There are times, when camping near your car (Extreme Ice Chest Availability), when nothing puts the cap on a long day like spreading out and fixing a massive dinner spread for you and you crew. More often than not, though, you’ll want to know some quick and easy camping recipes to turn to in the wild. Here are some ideas for low-maintenance, real food meals that taste good and require minimal equipment and cleanup.

Easy Best Camping RecipesPhoto Credit: Moser Productions LLC / Wikimedia Commons

Plastic Bag Breakfast Burritos

Equipment:

+ Zipper lock plastic bags (one per person; get heavy duty bags)

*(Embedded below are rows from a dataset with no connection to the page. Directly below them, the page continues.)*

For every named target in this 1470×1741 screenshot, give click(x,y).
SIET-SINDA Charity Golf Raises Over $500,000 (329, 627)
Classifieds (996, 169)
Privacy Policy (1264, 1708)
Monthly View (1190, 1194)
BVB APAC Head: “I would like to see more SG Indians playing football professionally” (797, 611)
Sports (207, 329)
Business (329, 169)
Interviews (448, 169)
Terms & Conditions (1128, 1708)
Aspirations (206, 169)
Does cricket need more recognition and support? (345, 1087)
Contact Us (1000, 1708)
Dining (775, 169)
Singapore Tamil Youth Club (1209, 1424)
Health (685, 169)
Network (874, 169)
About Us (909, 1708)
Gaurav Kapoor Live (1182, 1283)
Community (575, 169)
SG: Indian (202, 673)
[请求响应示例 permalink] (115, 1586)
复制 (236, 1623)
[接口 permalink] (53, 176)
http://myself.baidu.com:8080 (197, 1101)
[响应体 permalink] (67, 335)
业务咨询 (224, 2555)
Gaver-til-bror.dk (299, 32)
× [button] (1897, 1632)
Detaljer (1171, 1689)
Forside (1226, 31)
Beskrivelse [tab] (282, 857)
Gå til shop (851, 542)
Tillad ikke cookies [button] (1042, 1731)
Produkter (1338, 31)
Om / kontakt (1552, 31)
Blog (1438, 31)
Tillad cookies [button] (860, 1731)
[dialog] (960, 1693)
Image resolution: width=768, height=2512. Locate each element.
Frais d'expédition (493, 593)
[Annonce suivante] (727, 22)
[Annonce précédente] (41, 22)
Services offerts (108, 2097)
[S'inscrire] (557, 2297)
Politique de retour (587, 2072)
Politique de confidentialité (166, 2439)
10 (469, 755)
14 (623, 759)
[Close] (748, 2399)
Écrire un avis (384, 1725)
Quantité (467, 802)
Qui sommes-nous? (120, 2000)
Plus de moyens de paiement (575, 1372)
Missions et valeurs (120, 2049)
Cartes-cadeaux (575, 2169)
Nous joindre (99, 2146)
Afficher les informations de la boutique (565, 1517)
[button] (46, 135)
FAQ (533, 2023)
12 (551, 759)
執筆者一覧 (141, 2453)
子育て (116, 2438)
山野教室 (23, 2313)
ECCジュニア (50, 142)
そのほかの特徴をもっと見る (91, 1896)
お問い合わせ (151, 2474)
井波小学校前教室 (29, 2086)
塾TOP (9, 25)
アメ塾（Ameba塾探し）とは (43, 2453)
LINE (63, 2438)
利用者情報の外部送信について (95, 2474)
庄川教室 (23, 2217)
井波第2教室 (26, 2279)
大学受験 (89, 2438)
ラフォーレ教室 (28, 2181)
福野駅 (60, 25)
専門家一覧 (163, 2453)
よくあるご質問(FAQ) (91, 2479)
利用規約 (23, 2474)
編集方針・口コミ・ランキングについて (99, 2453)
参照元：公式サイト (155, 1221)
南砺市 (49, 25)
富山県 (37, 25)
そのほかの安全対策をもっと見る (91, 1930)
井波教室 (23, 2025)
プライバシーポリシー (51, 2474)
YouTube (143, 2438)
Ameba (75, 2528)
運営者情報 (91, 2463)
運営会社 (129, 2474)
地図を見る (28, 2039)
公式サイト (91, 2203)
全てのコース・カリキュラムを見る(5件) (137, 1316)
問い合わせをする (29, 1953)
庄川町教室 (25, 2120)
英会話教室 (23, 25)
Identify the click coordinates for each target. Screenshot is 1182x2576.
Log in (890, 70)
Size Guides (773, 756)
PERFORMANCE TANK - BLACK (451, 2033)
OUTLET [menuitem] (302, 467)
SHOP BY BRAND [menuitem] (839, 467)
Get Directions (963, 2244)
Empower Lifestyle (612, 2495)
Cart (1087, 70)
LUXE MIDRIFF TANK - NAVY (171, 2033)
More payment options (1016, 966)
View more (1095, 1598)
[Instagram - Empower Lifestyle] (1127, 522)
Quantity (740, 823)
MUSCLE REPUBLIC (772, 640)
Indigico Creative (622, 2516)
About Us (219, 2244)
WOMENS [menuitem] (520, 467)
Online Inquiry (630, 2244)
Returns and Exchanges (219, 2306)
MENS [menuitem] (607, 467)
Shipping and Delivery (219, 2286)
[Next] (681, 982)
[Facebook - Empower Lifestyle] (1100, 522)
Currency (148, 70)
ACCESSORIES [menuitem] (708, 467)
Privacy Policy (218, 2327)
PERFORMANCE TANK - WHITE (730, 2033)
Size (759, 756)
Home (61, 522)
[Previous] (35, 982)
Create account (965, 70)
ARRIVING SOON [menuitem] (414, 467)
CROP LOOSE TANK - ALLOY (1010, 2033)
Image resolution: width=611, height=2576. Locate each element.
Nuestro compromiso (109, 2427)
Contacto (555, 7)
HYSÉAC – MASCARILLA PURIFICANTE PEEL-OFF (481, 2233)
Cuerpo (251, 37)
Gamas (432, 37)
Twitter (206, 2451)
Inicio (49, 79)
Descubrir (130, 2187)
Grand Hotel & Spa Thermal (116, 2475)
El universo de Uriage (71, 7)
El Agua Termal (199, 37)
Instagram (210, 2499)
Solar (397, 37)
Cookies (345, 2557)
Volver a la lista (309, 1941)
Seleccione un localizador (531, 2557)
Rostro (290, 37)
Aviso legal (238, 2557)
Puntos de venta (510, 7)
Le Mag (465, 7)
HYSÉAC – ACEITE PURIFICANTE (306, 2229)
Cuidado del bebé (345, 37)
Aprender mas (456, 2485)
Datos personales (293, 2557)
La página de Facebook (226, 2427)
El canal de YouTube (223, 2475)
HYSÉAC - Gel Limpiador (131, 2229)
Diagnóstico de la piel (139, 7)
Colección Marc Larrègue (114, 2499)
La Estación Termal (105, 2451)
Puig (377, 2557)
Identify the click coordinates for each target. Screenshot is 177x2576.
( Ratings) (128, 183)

+ Large pot (or small pot if it’s just one or two people)

+ Tongs

+ Water

Ingredients:

+ Eggs

+ Omelette/burrito fillings (veggies, meats, cheese)

+ Tortillas

This is an easy camping recipe that can be surprisingly delicious. Oatmeal can be great in the mornings (hot tip: many oatmeal packets hold water, so you can pour hot water straight in there and not mess with a bowl — just don’t burn yourself), but breakfast burritos are hearty enough to carry you well into the day.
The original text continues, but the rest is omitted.